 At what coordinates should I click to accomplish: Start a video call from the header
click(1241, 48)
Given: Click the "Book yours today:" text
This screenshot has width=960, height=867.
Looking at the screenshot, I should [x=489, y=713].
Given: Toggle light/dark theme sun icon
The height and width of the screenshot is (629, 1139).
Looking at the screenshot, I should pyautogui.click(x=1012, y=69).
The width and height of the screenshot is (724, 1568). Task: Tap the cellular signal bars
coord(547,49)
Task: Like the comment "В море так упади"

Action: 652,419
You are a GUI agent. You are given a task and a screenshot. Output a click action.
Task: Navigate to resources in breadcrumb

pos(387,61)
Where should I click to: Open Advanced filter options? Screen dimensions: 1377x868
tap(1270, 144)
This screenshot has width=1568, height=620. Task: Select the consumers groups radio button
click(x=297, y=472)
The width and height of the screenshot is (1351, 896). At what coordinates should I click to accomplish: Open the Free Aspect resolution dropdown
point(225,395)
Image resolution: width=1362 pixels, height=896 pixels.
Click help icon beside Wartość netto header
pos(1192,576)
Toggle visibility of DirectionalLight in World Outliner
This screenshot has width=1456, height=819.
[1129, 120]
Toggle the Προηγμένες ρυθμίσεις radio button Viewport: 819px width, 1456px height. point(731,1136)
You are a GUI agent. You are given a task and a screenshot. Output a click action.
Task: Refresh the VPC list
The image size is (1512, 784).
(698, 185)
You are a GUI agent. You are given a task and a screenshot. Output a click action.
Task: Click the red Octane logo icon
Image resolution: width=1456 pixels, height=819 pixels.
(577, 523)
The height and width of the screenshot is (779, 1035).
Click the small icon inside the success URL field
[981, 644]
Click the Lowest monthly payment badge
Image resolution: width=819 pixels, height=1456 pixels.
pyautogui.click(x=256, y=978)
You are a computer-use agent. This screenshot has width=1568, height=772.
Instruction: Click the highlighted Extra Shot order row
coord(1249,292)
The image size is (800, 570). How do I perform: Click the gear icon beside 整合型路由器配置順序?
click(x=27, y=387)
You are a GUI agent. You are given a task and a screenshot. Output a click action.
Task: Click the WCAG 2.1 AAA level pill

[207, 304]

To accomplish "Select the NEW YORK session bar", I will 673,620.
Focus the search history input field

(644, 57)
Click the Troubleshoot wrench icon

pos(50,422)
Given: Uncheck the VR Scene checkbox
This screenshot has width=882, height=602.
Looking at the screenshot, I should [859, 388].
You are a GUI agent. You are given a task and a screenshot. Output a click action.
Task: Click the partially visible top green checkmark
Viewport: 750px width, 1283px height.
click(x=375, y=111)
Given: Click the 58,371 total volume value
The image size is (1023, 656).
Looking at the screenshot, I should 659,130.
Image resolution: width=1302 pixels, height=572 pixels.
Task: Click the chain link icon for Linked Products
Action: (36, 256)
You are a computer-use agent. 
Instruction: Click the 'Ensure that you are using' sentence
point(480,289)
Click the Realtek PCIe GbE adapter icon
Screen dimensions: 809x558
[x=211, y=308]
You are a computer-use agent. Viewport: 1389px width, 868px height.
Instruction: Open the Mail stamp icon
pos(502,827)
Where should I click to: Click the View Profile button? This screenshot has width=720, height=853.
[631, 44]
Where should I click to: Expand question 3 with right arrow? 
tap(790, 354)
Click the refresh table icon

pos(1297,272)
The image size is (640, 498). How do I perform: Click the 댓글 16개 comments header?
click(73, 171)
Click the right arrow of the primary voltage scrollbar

Problem details — Show each line above that contains the string "pixels", matching case exactly.

Exercise output —
Image resolution: width=1362 pixels, height=896 pixels.
Image resolution: width=1456 pixels, height=819 pixels.
Image resolution: width=819 pixels, height=1456 pixels.
Image resolution: width=1302 pixels, height=572 pixels.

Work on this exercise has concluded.